Unemployed workers can make more receiving state benefits than if they took job at McDonald’s or Sears, according to Larry Hill, chairman of the Economics Department at Lewis University and an economics professor at Lewis for the past 46 years. New white- or blue-collar jobs that would provide enough to put food on the table and make the monthly mortgage payment are scarce.

“We have lost a significant amount of manufacturing jobs over the years and we have replaced those with service industry jobs,” Hill said. “Over the past few months we’ve been losing construction jobs and manufacturing jobs and a pretty good clip.”

There are some bright spots. Will County officials have done a good job of shifting from a predominately a manufacturing-based economy to one that’s transportation-based, Hill said. County and municipal officials should be acknowledged for bringing in warehouses and other transportation-based companies by using tax incentives, such as enterprise zones and special Tax Increment Financing districts, as lures.

“They’ve done a terrific job of aggressively bringing in many of the jobs we have now,” Hill said.

A number of area retailers, including Maurices along Weber Road in Romeoville, have posted signs in their storefront windows seeking applicants for jobs.

A number of area retailers, including Maurices along Weber Road in Romeoville, have posted signs in their storefront windows seeking applicants for jobs.

Transportation and warehouse industries are among the top categories for employment now in Will County. Manufacturing is starting to pick up in various communities within the county. Meaden Precision Machined Products, for example, is building a new plant of more than 60,000 square feet in Lockport’s Prime Business Park. The company will be moving from Burr Ridge and bringing about 80 employees to the new plant, according to Lockport City Administrator Ben Benson.

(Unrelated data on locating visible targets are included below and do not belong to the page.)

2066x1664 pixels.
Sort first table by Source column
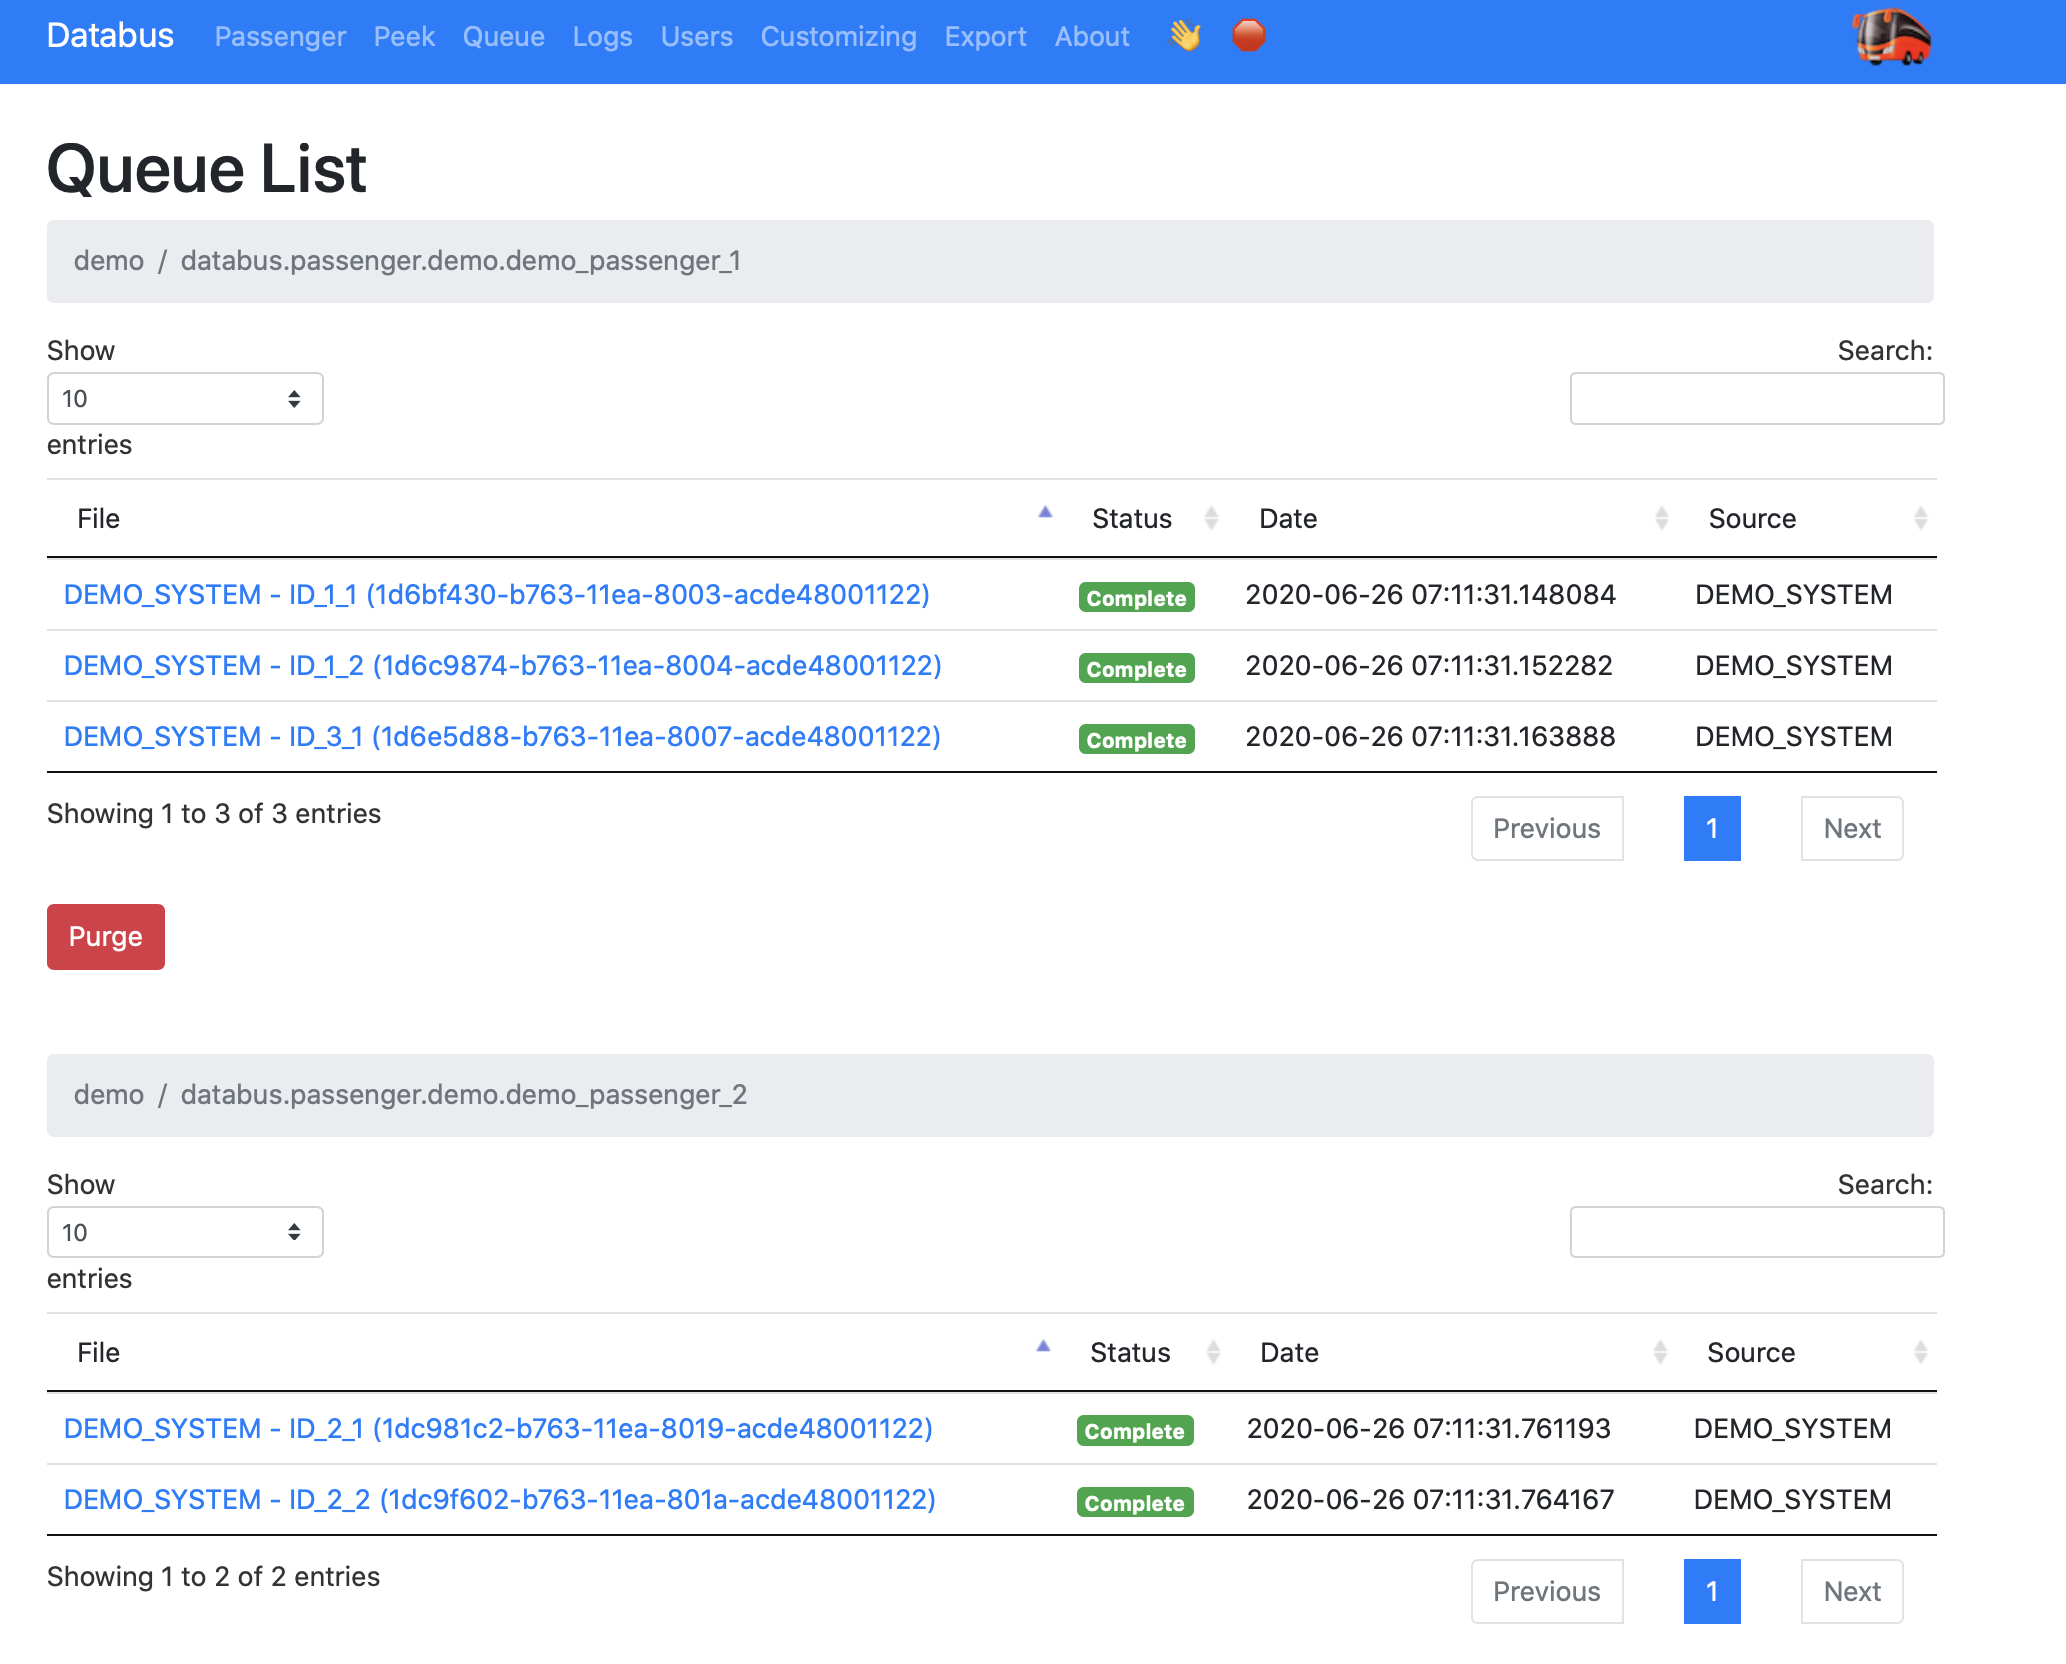click(x=1752, y=519)
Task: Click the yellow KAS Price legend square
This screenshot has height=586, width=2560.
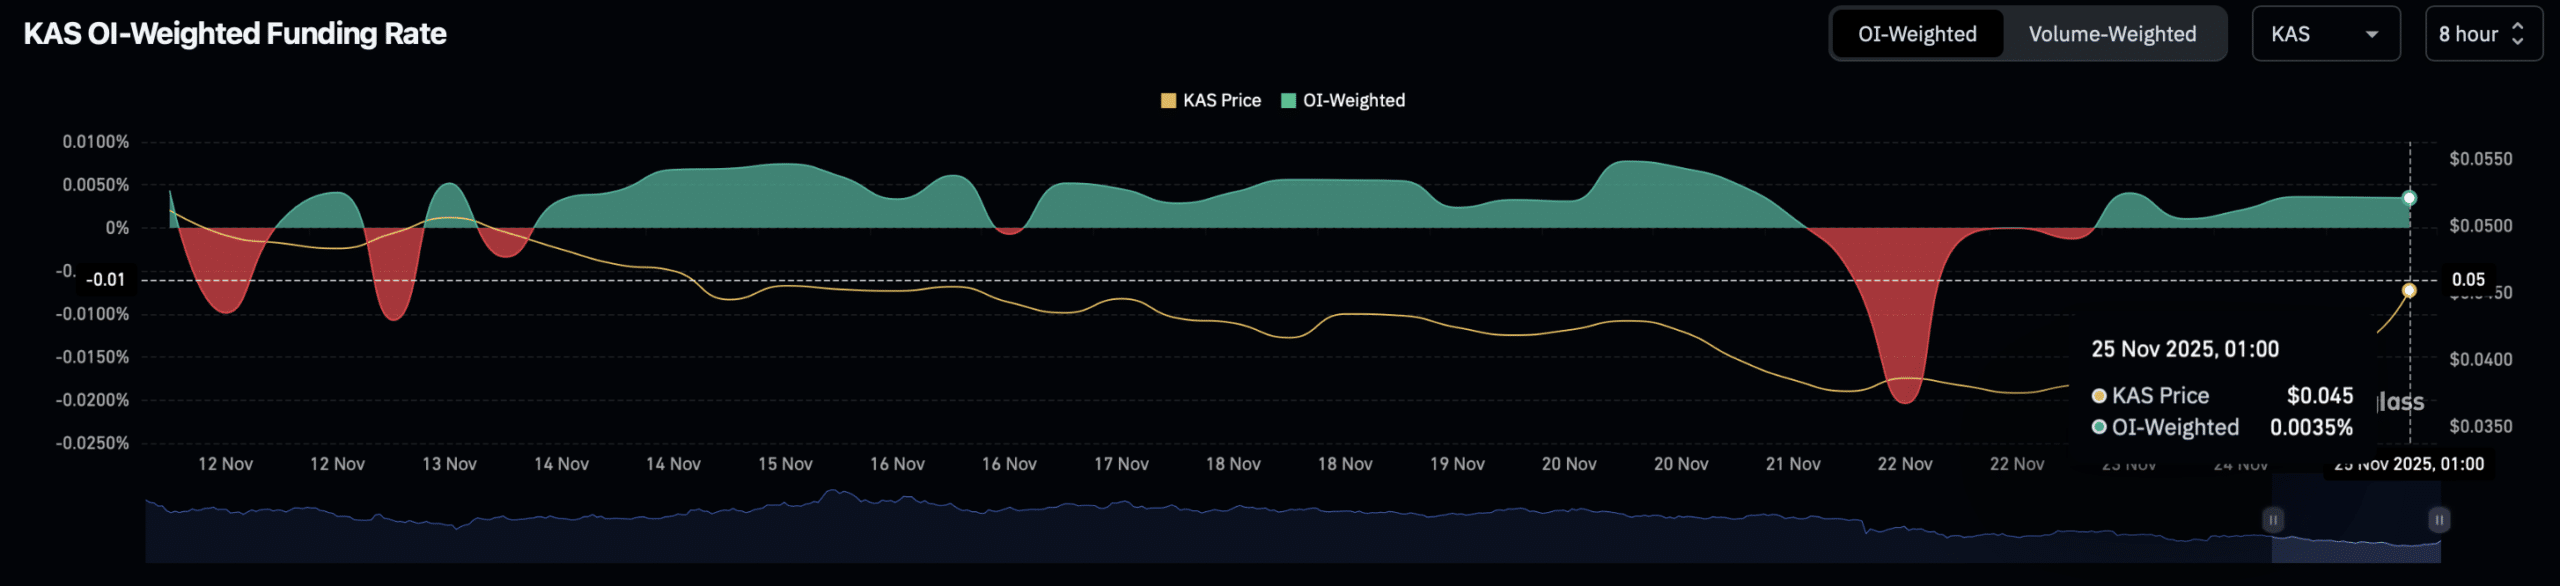Action: [1168, 101]
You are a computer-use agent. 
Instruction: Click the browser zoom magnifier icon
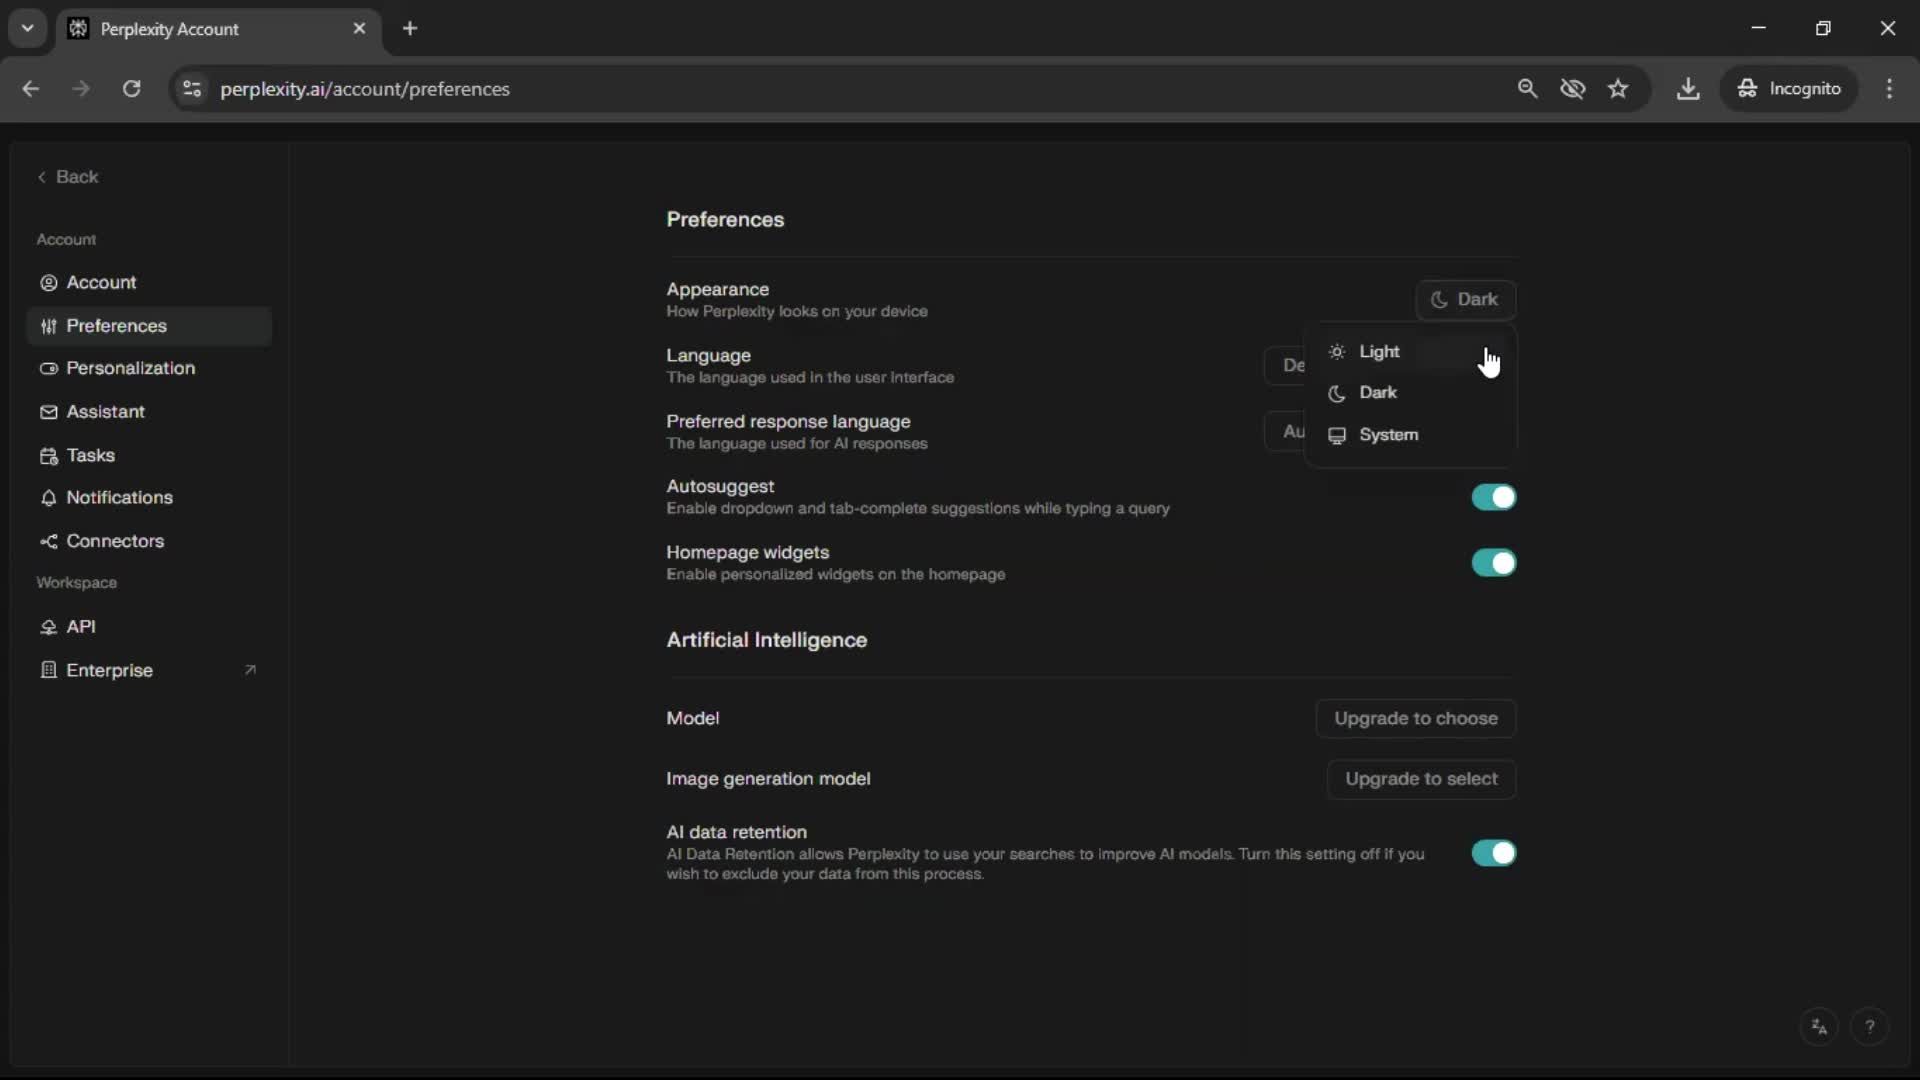click(1527, 89)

While the Obama administration and others groups are making a push for a substantial increase in the minimum wage, which would make jobs in the service industry more appealing, there’s no guarantee that will come to fruition.

But that’s not to say there’s no light at the end of the tunnel, according to Wayne Gawlik, a business professor at Joliet Junior College and a lifelong Joliet resident. It’s true that a family cannot survive when the head of the household is only making minimum wage, he said. But that doesn’t mean that workers have to remain in minimum wage positions, he said.

Gawlik said workers who take those entry-level positions with retailers can move up into management positions if they take the initiative and find out from their supervisors what they need to do to advance within the company.

JJC, Lewis University and the University of St. Francis all offer a variety of programs to assist workers who need further training for new positions.

“Success is where preparedness meets opportunity,” Gawlik said. “Continue your education so you don’t have to stay in that entry level job. There are lots of well paid positions in management. It’s not a matter of getting hired. It’s a matter of getting promoted.”

Sometimes companies offer in-house management training programs. If they don’t, there are various classes offered for retail management at JJC and other colleges and universities, according to Gawlik.